▶ [Document excerpt]:

# Victim of accident while driving for Uber, car totaled



## ScrewedLikeAFox

About three weeks ago, I was hit from behind while stopped at a red light, with a passenger in the car. It pushed me into the car in front of me. The driver behind me fully admitted fault. I have a 2011 Prius IV, and even at the low speeds, the front of my car was hammered. My personal insurance, Geico, won't get involved, but Uber's insurance, James River, has been cool thus far. Yes, they have a $1,000 deductible, but that will be covered by the other driver's insurance. 

Problem is, the perpetrator is a German citizen visiting LA, driving a rental car. And the rental company has California's state minimum of $5,000 coverage. Since I have 90% of the damage, and the car in front of me only got their rear bumper dented a bit, I should get the majority of the rental company's $5,000 -- which should be fine to cover the Uber deductible plus my rental car charges. 

Today I got an email from James River Ins that they deemed my car a total loss., and their third party company, Custard, will contact me to take it from here.

Anyone have any advice on dealing with Uber and a total loss? I'm wondering how screwed I am about getting an actual car at the end of all this.

▶ [Data extract]:

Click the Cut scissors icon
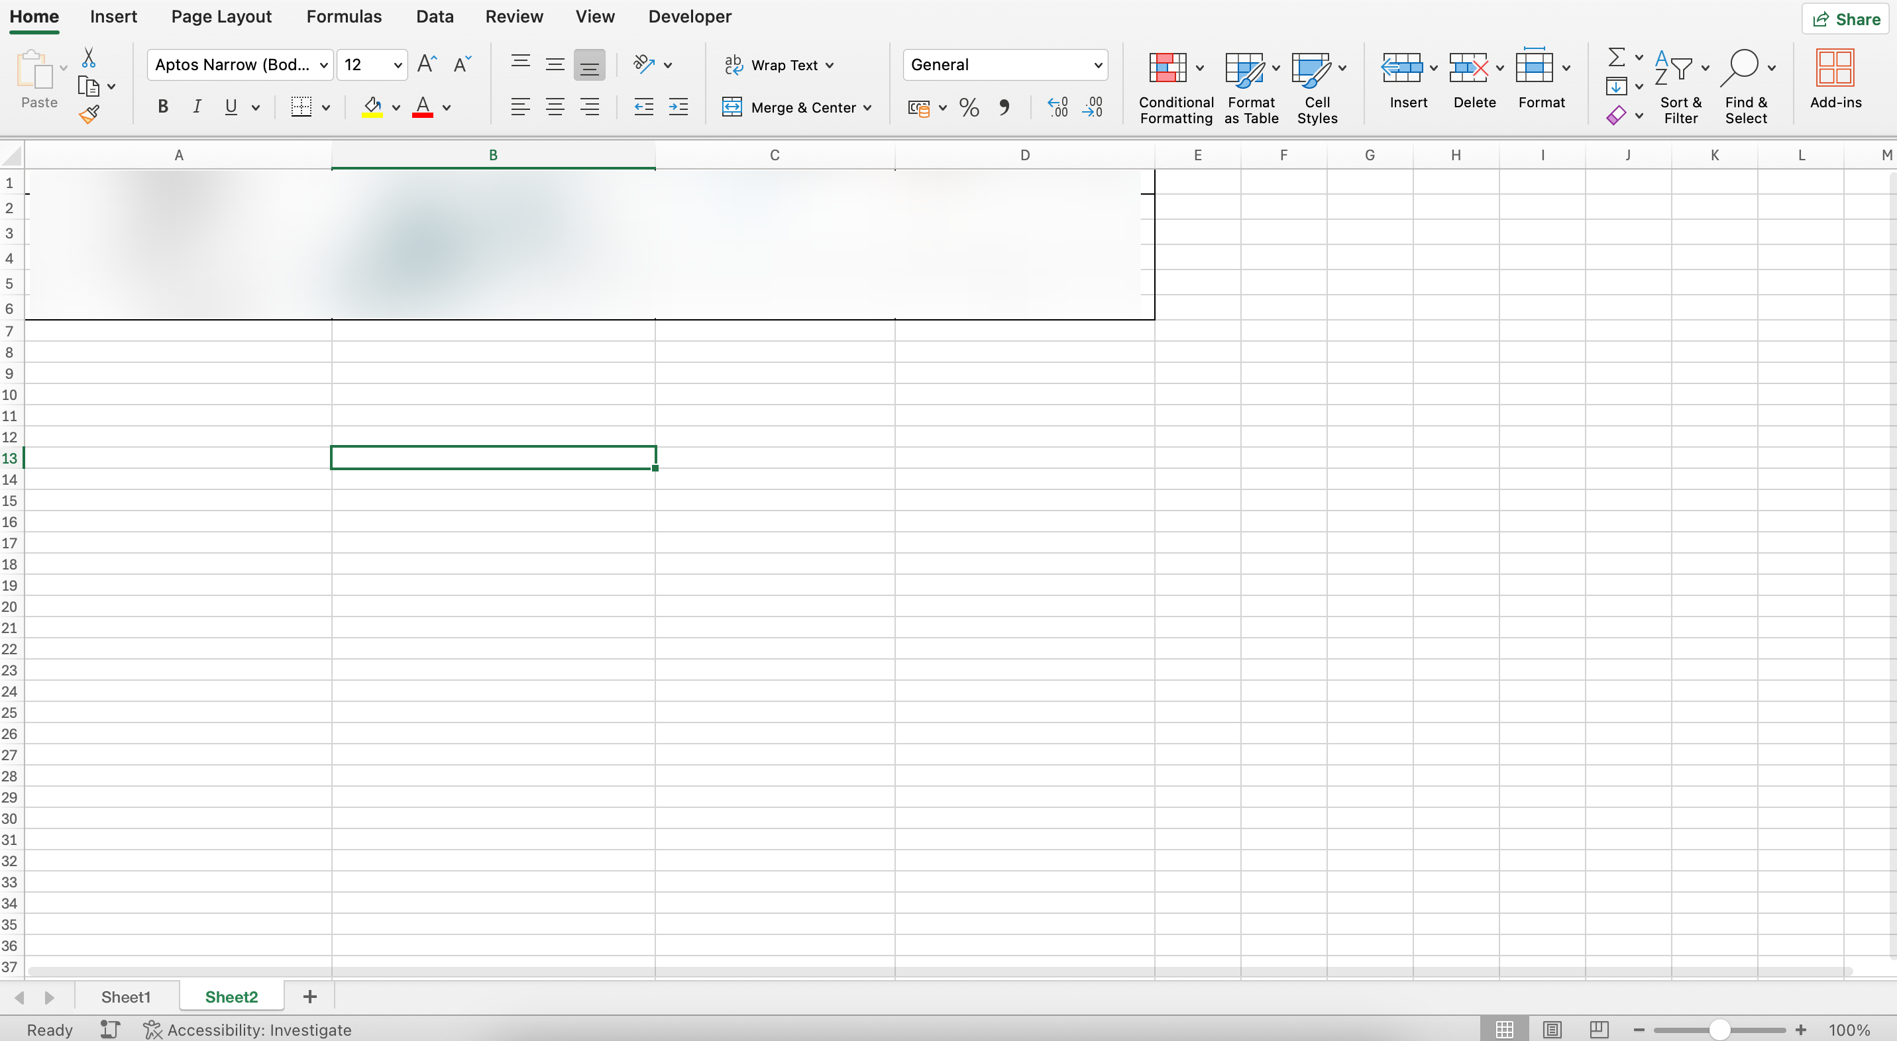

▶ [What you need to do]:
1. Answer these from the Uber accident post:
(a) What car does the poster drive?
(b) What amount of coverage does the rental company carry?
(c) Which third-party company will contact the poster after the total-loss decision?
2. Retype the stretch of the Uber accident post from "Problem is, the" through "of all this.".

▶ [The responses]:
1.
(a) A 2011 Prius IV.
(b) $5,000, California's state minimum.
(c) Custard.

2.
Problem is, the perpetrator is a German citizen visiting LA, driving a rental car. And the rental company has California's state minimum of $5,000 coverage. Since I have 90% of the damage, and the car in front of me only got their rear bumper dented a bit, I should get the majority of the rental company's $5,000 -- which should be fine to cover the Uber deductible plus my rental car charges. 

Today I got an email from James River Ins that they deemed my car a total loss., and their third party company, Custard, will contact me to take it from here.

Anyone have any advice on dealing with Uber and a total loss? I'm wondering how screwed I am about getting an actual car at the end of all this.